- Abschlussarbeit:
- Master in Mathematik
- Autor:
- Alina Telge
- Titel:
- Adaptive estimation in autoregression via model selection
- Betreuer:
- Jan JOHANNES
- Abstrakt:
- Wir definieren eine Methode zur Schätzung einer Regressionsfunktion basierend auf abhängigen β-mischenden Zufallsvariablen. Dafür benutzen wir Kleinste-Quadrate-Schätzer (KQS) die über einer endlichen Menge von endlich-dimensionalen Räumen berechnet werden.

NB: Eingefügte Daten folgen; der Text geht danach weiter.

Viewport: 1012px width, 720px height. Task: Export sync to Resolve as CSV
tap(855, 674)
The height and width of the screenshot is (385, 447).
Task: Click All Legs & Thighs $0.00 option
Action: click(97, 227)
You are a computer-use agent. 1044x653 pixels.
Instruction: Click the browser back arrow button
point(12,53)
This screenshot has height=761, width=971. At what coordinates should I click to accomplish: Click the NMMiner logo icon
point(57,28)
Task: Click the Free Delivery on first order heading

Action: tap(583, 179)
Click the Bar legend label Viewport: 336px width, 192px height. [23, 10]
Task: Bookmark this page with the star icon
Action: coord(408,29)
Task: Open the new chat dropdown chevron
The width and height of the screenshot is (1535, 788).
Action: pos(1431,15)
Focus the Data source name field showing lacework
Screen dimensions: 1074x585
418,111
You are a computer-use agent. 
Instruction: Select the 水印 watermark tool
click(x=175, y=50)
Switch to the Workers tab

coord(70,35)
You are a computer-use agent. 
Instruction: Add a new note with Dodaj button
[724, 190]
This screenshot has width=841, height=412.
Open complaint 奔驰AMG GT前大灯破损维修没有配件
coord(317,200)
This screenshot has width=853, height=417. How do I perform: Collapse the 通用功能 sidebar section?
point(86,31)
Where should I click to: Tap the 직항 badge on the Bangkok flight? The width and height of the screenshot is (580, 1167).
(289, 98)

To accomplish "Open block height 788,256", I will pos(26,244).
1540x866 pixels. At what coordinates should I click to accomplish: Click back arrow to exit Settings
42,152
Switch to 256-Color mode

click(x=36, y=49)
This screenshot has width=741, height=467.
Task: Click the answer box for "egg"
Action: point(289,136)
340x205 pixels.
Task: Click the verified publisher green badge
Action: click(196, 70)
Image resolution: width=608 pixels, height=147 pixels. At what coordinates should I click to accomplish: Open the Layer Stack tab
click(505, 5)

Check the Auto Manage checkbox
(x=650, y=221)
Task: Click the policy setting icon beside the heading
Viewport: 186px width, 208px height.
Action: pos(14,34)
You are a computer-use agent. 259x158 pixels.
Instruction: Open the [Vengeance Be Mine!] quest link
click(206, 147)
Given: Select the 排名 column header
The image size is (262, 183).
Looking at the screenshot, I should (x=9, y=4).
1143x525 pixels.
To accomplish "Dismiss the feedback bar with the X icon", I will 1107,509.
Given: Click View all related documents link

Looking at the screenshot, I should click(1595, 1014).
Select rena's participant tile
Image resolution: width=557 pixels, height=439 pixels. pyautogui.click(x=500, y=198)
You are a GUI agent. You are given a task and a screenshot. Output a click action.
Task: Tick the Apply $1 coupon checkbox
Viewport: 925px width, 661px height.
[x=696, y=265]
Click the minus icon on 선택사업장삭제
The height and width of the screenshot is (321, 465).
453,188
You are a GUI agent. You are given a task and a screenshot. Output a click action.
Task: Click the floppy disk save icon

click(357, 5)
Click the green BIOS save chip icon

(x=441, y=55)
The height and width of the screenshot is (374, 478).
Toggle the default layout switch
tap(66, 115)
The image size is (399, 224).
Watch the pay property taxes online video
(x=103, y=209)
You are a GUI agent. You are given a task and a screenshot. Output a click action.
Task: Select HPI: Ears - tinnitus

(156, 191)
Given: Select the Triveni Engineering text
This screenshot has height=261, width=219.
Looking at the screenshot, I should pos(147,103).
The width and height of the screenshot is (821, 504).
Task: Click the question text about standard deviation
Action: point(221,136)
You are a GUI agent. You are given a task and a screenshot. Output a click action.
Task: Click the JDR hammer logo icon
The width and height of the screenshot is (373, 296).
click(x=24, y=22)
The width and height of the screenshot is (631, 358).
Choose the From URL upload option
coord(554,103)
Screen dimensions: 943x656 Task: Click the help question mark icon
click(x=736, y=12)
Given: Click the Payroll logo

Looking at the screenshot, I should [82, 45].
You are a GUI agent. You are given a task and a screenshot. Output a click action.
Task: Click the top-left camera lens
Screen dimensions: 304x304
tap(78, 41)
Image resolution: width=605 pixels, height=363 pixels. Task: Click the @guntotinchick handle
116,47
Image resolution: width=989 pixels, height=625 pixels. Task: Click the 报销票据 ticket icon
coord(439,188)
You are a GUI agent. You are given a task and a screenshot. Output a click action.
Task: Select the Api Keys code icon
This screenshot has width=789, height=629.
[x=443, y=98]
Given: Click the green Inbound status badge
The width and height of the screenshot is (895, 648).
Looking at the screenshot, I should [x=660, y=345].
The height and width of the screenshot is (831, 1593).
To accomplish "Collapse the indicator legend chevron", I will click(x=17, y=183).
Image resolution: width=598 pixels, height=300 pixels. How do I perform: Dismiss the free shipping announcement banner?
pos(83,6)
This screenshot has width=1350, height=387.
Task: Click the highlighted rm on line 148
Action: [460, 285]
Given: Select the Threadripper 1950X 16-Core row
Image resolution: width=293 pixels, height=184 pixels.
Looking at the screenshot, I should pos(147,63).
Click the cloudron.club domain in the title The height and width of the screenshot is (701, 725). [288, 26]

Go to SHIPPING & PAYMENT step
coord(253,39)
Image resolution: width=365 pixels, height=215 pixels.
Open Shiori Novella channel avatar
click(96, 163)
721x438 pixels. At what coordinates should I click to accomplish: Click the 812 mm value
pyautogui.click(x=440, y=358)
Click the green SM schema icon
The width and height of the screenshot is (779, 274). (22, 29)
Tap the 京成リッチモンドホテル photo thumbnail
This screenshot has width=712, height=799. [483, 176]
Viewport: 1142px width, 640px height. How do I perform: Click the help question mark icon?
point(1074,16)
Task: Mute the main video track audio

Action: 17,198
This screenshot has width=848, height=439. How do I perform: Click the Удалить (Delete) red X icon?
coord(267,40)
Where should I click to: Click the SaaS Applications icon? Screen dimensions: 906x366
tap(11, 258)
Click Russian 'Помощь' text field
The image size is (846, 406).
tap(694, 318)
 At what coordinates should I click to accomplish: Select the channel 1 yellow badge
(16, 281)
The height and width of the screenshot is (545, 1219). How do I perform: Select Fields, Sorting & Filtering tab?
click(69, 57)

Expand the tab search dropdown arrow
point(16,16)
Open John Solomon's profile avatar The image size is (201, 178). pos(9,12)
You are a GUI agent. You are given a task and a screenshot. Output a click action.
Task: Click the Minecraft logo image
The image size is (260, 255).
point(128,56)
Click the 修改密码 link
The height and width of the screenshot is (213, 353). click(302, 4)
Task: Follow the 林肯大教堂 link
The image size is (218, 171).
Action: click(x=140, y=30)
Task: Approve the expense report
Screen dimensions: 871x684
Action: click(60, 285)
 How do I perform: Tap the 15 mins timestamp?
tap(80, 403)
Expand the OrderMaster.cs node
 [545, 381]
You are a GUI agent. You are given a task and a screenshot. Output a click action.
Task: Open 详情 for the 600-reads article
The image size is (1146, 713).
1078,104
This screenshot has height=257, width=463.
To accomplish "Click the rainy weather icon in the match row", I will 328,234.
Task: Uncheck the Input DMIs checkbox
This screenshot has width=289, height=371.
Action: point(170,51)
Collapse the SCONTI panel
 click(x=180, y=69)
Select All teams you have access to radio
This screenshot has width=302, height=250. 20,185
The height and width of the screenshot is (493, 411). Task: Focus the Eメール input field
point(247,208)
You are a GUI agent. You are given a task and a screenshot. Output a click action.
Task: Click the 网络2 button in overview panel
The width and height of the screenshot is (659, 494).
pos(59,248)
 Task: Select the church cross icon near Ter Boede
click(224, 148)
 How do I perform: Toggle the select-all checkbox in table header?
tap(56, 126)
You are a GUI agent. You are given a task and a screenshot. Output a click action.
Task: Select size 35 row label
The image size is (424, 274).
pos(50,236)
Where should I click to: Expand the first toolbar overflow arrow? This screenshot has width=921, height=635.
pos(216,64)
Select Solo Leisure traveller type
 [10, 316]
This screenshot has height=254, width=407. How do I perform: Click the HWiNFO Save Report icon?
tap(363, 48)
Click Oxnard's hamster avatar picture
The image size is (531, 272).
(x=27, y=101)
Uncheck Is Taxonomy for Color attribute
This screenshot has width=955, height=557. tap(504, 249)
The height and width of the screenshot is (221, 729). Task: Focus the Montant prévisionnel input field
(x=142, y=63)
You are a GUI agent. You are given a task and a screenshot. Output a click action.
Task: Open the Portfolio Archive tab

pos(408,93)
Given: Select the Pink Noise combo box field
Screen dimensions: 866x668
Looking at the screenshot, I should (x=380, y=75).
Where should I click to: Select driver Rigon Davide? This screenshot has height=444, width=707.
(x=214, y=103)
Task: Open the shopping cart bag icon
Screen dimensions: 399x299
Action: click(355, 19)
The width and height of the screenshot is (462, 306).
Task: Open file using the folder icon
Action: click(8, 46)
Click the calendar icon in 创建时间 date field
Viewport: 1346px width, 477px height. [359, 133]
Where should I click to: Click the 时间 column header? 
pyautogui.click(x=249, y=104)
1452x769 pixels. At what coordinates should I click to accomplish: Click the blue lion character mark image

Indem wir den kleinesten-Quadrate-Schätzer mit einem Bestrafungsterm berechnen, wählen wir aus dieser Menge von resultierenden Schätzern einen passenden aus. Für das Risiko dieses Schätzers finden wir eine nicht-asymptotische obere Schranke und wenden das Schätzverfahren für ein autoregressives Modell an. Zudem illustrieren wir den KQS mit einem Bestrafungsterm mit verschiedenen Regressionsfunktionen in einer Simulation.
- Literatur:
- Y. Baraud, F. Comte, und G. Viennet. Adaptive Estimation in Autoregression or β-Mixing Regression via Model Selection, The Annals of Statistics 29:3,839–875, 2001.